Thousands of camels in Australia's remote Outback could be killed by marksmen in helicopters under a government proposal aimed at cutting down the population of the havoc-wreaking creatures.
First introduced into Australia in the 1840s to help explorers travel through the Australian desert, there are now about 1 million camels roaming the country. They compete with sheep and cattle for food, trample vegetation and invade remote settlements in search of water, scaring residents as they tear apart bathrooms and rip up water pipes.
Last month, the federal government set aside $16 million for a program to help slash the population. Besides sending in sharpshooters in helicopters and on foot, officials are considering proposals to turn some of the creatures into tasty treats such as camel burgers.
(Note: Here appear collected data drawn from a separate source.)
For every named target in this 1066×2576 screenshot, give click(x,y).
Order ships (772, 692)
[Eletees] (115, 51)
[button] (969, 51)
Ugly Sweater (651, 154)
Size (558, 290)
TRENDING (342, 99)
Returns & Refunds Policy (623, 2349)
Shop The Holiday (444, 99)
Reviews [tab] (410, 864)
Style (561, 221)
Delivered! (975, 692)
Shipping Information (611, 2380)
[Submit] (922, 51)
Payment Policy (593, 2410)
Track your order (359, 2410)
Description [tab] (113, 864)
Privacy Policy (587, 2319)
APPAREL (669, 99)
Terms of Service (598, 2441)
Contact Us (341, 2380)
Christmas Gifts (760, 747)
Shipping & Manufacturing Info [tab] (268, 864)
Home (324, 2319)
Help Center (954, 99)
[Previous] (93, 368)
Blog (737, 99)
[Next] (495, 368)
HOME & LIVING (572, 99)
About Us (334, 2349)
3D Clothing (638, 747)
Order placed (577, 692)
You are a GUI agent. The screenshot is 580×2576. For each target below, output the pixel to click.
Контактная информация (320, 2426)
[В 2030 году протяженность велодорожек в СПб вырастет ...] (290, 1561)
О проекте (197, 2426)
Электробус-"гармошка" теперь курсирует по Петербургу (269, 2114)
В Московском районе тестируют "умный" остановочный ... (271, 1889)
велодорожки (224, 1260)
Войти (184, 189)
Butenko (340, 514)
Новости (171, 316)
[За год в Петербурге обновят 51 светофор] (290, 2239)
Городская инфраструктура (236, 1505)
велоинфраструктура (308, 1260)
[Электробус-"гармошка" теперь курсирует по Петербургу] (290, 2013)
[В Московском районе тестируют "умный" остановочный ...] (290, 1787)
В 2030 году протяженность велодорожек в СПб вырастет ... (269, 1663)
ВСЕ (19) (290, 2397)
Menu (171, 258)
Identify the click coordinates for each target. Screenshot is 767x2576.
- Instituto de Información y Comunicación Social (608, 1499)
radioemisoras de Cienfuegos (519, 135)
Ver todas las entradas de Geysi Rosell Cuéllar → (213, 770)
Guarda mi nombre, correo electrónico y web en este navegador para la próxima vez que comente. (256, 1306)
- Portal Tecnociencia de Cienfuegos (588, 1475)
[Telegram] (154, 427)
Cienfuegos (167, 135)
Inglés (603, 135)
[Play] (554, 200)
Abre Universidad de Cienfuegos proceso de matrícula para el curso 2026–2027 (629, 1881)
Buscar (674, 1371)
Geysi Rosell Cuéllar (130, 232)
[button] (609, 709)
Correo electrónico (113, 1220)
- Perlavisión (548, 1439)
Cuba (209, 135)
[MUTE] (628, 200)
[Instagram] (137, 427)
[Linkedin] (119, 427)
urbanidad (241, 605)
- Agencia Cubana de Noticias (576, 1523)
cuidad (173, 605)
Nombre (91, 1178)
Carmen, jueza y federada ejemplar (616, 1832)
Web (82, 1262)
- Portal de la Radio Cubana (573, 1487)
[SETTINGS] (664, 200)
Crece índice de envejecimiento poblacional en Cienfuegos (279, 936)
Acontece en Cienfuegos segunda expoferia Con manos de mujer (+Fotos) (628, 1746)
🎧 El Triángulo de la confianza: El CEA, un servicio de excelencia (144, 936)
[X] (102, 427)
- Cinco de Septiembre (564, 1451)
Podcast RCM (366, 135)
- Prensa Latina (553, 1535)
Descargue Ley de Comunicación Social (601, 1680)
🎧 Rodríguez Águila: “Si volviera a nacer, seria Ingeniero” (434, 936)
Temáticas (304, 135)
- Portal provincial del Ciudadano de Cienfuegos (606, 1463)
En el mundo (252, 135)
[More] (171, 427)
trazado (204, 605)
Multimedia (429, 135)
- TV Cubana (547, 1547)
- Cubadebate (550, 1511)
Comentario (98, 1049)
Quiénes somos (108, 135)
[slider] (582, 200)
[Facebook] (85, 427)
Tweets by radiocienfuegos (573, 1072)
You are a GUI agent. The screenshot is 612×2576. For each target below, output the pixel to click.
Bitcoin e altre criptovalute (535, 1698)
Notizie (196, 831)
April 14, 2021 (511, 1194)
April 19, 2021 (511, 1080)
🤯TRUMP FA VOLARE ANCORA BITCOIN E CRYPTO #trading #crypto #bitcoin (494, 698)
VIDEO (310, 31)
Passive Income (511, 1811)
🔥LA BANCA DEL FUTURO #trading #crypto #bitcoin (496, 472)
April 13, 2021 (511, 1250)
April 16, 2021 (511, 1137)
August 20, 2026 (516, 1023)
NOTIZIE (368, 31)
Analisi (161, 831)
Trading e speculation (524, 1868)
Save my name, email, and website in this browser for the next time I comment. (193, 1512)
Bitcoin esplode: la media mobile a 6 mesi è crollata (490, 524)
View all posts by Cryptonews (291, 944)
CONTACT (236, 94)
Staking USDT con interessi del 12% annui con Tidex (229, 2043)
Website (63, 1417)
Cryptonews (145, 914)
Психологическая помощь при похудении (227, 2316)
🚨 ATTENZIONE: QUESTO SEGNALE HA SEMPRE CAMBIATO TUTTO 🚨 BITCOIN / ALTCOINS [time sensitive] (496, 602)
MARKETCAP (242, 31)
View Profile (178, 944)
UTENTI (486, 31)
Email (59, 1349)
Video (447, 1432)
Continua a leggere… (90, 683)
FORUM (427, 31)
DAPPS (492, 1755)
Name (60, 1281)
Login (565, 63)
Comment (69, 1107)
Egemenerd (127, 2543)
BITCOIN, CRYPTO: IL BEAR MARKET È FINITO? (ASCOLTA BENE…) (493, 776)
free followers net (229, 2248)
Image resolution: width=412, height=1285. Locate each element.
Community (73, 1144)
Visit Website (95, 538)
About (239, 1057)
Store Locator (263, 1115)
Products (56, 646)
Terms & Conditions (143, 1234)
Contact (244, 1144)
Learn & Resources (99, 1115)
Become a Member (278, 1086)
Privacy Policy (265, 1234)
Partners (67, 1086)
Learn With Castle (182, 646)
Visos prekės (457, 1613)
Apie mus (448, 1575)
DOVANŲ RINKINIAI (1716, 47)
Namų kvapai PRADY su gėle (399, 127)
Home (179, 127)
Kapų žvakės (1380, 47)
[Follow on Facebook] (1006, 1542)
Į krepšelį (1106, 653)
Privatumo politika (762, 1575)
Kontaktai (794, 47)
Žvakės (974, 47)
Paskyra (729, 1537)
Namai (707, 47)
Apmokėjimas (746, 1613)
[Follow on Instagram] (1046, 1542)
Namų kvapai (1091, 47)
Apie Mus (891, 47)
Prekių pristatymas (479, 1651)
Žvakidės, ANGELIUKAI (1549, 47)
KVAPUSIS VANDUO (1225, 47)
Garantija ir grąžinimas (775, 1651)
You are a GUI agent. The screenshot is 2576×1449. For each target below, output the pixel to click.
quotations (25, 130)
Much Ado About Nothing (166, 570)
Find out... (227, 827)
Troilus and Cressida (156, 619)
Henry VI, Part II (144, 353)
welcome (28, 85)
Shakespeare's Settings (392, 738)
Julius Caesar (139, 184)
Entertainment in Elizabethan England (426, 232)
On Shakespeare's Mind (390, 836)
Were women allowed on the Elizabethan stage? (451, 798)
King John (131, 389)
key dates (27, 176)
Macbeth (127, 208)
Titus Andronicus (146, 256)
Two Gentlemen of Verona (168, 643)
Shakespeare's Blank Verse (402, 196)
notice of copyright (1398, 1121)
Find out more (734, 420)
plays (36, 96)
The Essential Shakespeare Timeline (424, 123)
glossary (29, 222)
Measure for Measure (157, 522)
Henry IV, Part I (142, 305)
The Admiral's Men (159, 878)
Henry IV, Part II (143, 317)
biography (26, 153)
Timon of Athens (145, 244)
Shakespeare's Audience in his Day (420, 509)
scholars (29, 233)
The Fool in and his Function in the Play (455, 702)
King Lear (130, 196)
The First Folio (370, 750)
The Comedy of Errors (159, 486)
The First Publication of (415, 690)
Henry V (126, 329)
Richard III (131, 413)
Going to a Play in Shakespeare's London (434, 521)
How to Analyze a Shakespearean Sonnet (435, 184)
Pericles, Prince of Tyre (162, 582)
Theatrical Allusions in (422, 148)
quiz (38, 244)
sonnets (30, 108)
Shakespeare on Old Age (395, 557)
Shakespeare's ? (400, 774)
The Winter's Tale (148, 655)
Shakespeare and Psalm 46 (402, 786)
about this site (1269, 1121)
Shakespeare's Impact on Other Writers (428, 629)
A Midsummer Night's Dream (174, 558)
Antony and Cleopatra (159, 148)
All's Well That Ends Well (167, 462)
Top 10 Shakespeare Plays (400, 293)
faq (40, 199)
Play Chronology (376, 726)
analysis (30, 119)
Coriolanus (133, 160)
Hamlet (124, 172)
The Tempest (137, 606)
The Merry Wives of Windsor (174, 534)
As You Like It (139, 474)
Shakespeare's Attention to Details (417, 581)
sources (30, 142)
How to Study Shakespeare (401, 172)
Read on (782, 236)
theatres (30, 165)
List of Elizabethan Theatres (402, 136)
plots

Glenn Edwards, who is working on drafting the government's camel reduction program, said the camel population needs to be slashed by two-thirds to reduce catastrophic damage.
But some remain opposed to a mass slaughter. Camel exporter Paddy McHugh, who runs camel catching operations throughout Australia, said a cull would be ineffective.
"What happens in 15 years when the numbers come back again? Do we waste another $20 million?" McHugh said.
The camels McHugh's associates capture are sold overseas, used in tourism and processed for their meat. In recent years, McHugh said he has seen an explosion in international demand for the animals. The most logical solution, McHugh said, is to kill only those creatures that can be sold abroad or used in products.
But Tony Peacock, CEO of the University of Canberra's Invasive Animals Cooperative Research Center, said that's simply unrealistic. It's too expensive, the dead camels would rot on their long journeys back to the processing plant, and those captured alive would become distressed during such lengthy trips.
"To be shot from a helicopter is actually quite humane, even though that sounds brutal," he said. "If I was a camel, I'd prefer to just get it in the head."